Input material

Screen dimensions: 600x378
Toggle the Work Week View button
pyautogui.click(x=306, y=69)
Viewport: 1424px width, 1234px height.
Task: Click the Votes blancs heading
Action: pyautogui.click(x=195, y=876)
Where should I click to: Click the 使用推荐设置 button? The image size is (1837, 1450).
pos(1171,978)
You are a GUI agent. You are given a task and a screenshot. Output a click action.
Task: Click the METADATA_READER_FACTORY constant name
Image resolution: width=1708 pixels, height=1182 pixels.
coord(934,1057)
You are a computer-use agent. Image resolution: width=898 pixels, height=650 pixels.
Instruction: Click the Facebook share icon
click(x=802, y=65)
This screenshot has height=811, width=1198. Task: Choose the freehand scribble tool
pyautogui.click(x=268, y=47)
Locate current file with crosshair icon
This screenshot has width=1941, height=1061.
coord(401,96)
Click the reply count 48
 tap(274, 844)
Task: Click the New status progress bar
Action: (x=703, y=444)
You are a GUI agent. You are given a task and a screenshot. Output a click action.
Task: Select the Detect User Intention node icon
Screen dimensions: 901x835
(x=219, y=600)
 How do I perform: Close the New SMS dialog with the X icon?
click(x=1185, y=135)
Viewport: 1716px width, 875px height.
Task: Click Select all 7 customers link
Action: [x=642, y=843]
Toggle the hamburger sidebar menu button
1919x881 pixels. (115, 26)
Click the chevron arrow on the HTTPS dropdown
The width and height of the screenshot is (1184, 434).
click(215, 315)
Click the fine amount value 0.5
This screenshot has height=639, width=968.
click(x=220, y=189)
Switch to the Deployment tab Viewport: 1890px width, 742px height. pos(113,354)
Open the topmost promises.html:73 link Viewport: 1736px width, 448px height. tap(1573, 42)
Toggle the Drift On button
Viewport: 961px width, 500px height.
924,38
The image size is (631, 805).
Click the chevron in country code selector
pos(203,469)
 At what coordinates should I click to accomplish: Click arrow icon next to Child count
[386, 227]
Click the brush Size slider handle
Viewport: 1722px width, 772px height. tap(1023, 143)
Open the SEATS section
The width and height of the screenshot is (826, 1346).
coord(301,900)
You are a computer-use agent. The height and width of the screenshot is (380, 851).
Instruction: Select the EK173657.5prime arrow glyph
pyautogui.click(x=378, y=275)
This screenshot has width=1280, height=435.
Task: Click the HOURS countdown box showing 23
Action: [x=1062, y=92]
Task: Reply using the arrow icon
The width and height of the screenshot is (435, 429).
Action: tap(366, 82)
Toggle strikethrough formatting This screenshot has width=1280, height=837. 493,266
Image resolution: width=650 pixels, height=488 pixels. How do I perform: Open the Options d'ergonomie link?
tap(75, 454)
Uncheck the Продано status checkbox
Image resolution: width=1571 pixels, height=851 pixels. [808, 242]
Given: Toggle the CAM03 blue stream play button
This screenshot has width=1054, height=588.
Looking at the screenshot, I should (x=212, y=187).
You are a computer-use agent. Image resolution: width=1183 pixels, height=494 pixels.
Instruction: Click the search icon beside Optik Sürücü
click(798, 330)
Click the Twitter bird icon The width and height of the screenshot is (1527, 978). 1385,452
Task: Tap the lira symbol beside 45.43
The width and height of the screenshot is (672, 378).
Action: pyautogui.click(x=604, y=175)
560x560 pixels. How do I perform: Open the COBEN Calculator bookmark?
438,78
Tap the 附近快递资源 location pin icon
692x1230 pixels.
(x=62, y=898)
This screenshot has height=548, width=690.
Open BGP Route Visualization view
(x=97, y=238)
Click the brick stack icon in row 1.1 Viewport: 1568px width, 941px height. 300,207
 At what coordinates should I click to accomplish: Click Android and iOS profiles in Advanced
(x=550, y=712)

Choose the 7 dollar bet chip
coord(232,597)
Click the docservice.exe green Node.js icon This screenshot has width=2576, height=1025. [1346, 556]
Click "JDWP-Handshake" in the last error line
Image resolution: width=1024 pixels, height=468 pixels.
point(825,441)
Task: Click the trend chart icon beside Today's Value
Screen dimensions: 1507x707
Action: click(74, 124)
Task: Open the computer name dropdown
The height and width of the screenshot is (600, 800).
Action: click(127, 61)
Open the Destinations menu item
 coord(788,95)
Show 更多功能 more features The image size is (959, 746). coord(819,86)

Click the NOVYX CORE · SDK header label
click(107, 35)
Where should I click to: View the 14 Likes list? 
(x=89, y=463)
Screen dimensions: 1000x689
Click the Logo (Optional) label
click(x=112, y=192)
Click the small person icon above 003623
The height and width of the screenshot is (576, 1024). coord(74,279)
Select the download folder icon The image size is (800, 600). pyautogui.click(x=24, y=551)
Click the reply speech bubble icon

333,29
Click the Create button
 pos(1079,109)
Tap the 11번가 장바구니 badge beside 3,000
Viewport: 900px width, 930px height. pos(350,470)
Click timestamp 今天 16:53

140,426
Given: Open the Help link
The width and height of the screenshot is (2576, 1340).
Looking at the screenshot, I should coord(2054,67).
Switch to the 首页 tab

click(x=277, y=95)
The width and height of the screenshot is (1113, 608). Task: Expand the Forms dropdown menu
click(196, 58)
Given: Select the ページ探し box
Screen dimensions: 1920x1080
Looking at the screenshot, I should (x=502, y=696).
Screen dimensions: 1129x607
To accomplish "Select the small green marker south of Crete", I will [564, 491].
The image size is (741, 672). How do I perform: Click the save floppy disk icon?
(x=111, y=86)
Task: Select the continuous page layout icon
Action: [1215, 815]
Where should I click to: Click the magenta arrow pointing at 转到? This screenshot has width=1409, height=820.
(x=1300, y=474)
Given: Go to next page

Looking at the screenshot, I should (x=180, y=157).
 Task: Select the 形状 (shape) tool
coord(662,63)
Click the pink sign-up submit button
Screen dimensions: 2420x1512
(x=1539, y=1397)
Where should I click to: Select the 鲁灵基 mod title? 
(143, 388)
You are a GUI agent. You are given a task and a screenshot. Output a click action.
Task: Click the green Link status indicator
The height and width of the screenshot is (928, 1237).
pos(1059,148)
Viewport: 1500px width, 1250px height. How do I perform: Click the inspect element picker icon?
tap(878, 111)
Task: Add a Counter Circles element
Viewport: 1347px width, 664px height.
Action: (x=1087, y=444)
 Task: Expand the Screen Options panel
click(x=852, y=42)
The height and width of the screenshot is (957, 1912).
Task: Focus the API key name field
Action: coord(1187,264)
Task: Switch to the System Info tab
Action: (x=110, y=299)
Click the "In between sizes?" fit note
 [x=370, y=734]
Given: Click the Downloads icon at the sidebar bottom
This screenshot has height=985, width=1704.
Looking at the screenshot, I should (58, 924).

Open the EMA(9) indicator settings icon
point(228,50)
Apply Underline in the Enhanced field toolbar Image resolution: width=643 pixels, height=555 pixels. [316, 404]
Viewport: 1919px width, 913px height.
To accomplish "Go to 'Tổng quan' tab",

Your task
Count the lines of the data that include the string "computer", and give only that number.

Reply
4